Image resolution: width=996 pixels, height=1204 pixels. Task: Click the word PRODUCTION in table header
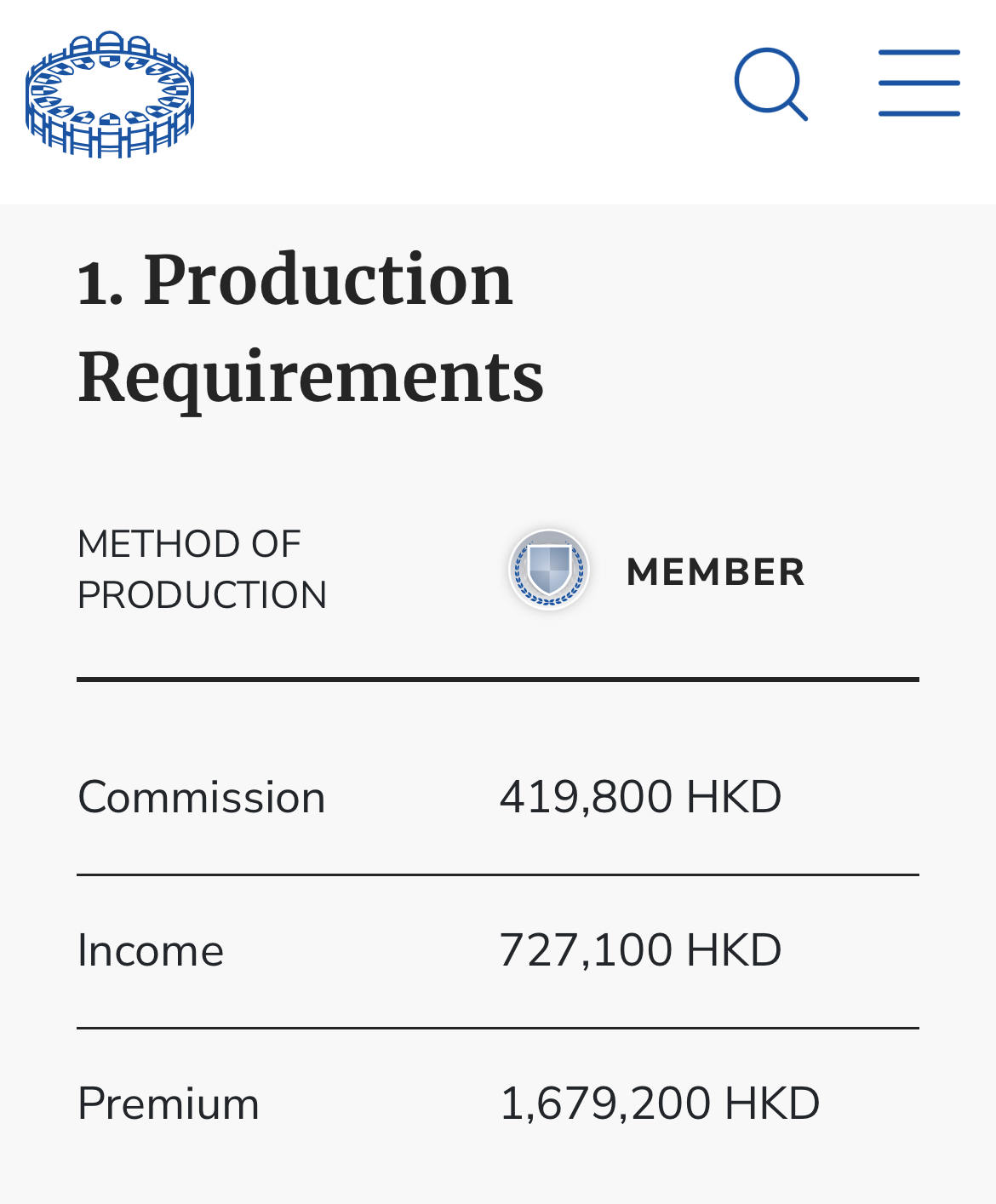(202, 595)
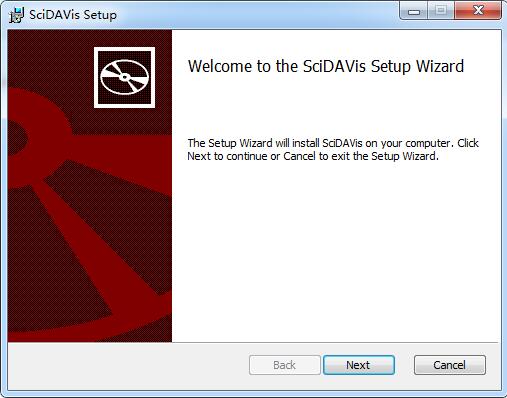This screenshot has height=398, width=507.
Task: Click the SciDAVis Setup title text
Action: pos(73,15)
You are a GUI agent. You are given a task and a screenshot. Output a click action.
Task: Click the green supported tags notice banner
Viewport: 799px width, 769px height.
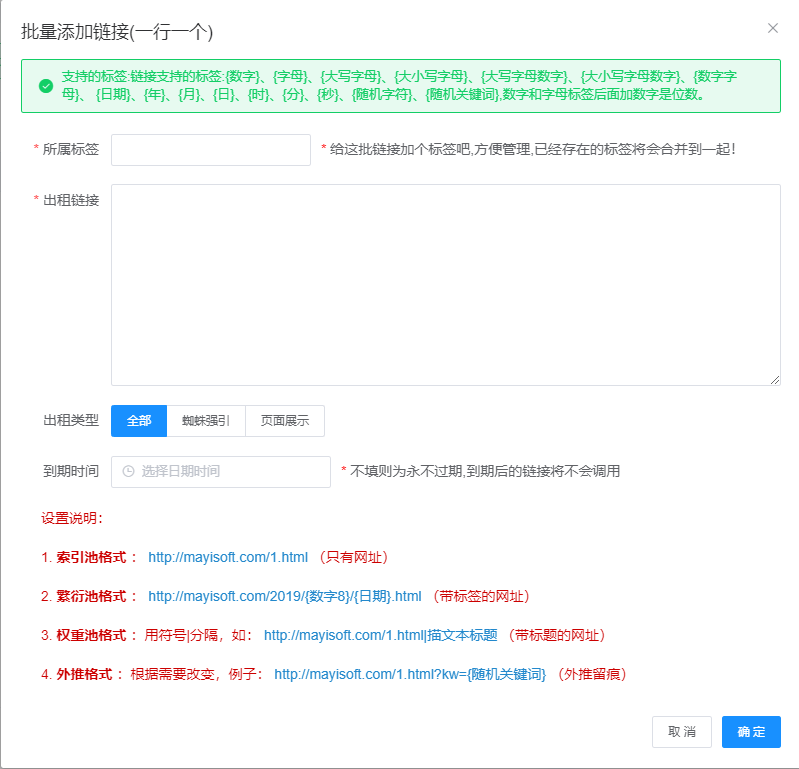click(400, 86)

━━━━

• Task prompt
From the line with "Task: Click the green" to the final line of the records, inclusive, set down the lines exactly and add nothing; leave every picture out.

• Task result
Task: Click the green supported tags notice banner
Viewport: 799px width, 769px height.
click(400, 86)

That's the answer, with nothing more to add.